News & Views item - January 2008

 

 

Kim Carr to Announce Members of New ARC Advisory Panel. (January 7, 2008)

The Minister for Innovation, Industry, Science and Research (DIISR), Kim Carr is set to appoint a six member advisory panel for the Australian Research Council (ARC), ostensibly with the aim of nurturing the independence of the ARC. According to Senator Carr it is to be a replacement for the ARC Board which was disbanded by Brendan Nelson when he was Minister for Education, Science and Training in John Howard's government, a move to bring the ARC under more direct ministerial control.

 

However, Senator Carr made it clear that the Labor government intends to retain the right to guide the ARC in its decision-making, but will state its reasoning in doing so.

 

Toss Gascoigne, Executive Director of CHASS (the Council for the Humanities, Arts and Social Sciences) commenting on the announcement said the appropriate role of the Minister is to lay down the broad strategy and appoint the right people to run the organisation: "But funding decisions should be left to the ARC. It's their job to choose and then fund the work of the best people with the best ideas."

 

Time will tell to what degree micromanagement will prevail under the guiding hand of the good senator.

 

He told The Age's Katharine Murphy that research was not "a political plaything to be toyed with at the whim of the government.

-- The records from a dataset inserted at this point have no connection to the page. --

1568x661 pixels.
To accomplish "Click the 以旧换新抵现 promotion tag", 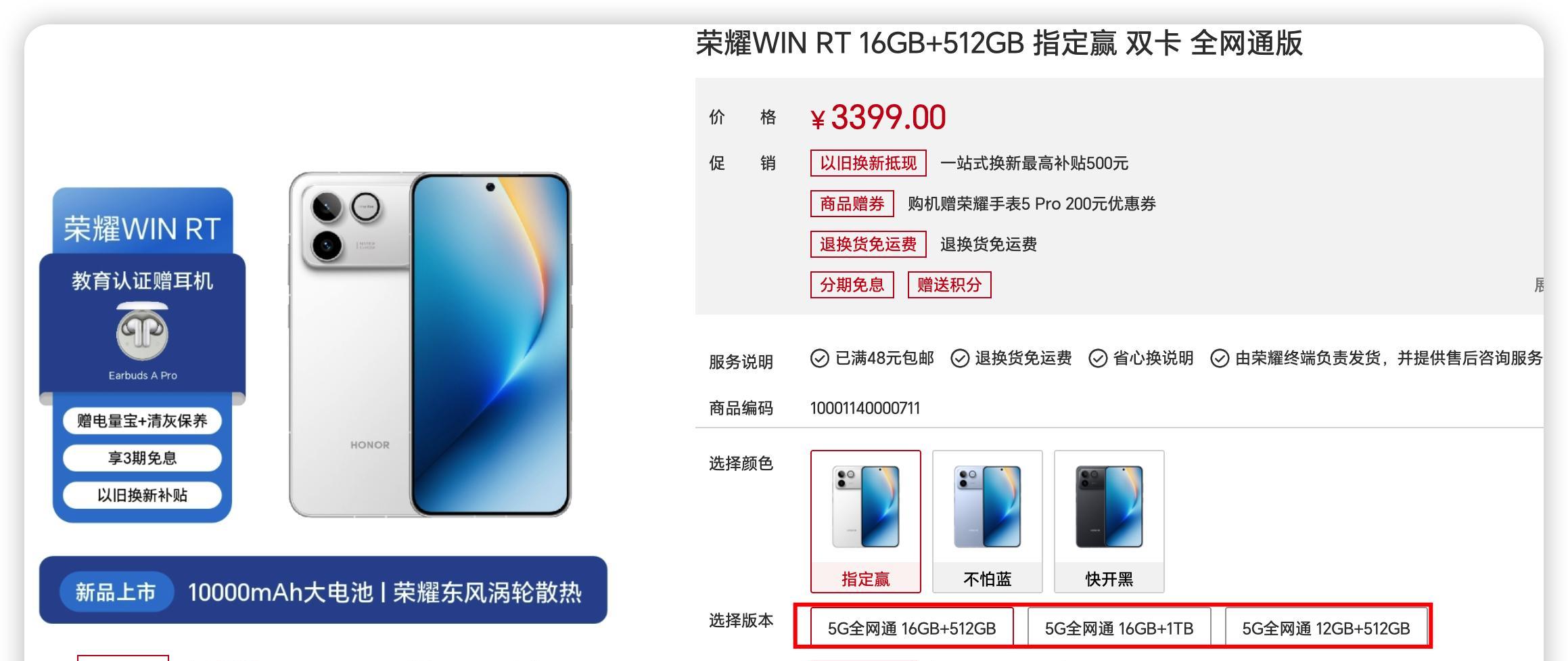I will tap(869, 163).
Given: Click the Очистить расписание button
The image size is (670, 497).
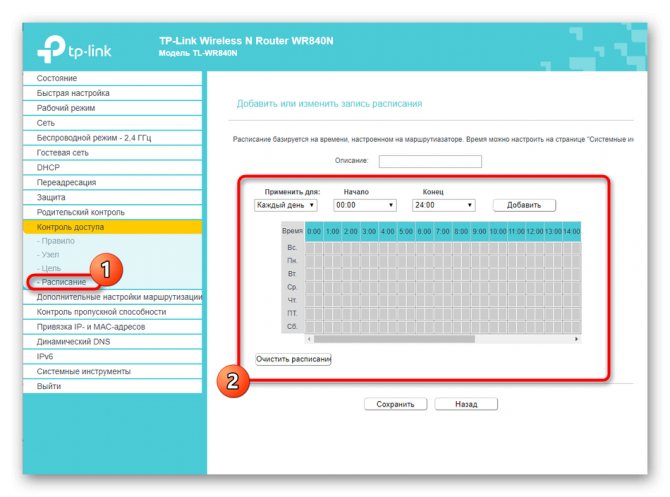Looking at the screenshot, I should [x=293, y=359].
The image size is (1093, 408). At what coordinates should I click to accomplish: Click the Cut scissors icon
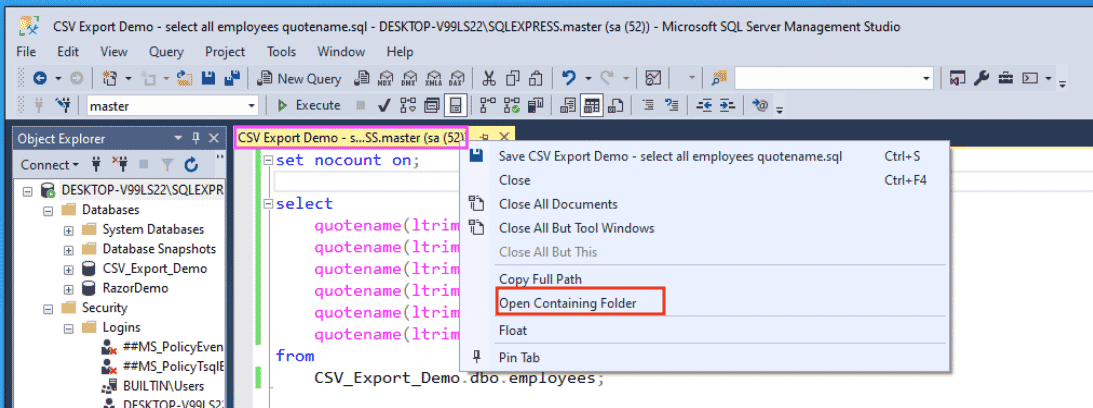coord(489,78)
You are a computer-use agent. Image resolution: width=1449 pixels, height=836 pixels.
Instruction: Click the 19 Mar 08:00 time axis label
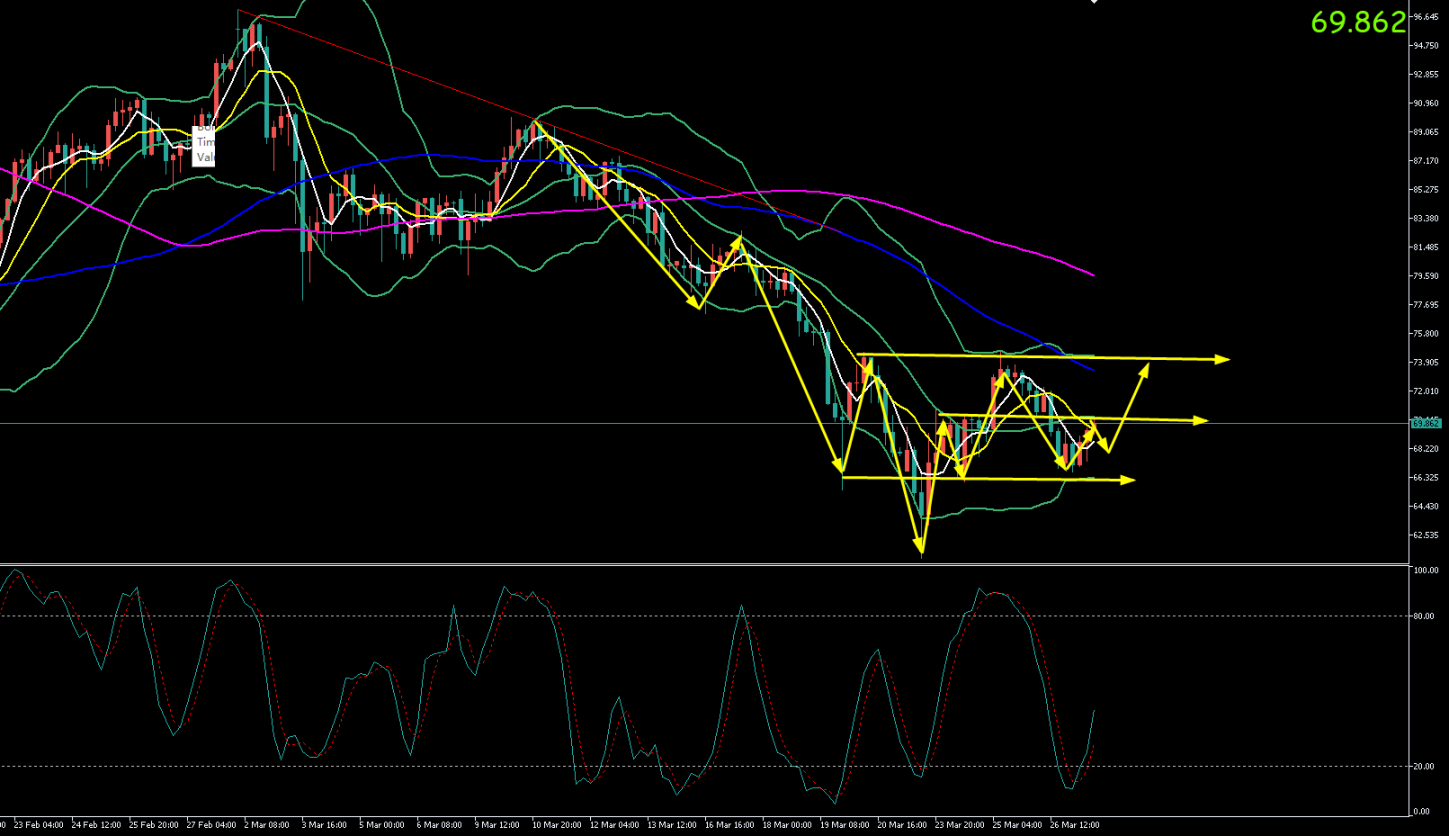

The Rudd Labor Government is committed to improve the integrity of Australia's research funding system and one way of doing this is to ensure that the ARC has access to high-quality advice from across the research sector."

 

One thing is immediately apparent, the six members Senator Carr has chosen for the new ARC panel have disparate interests and expertise.

Will these six act as a useful buffer between DIISR and the ARC in dissuading Senator Carr from perpetrating excesses of control?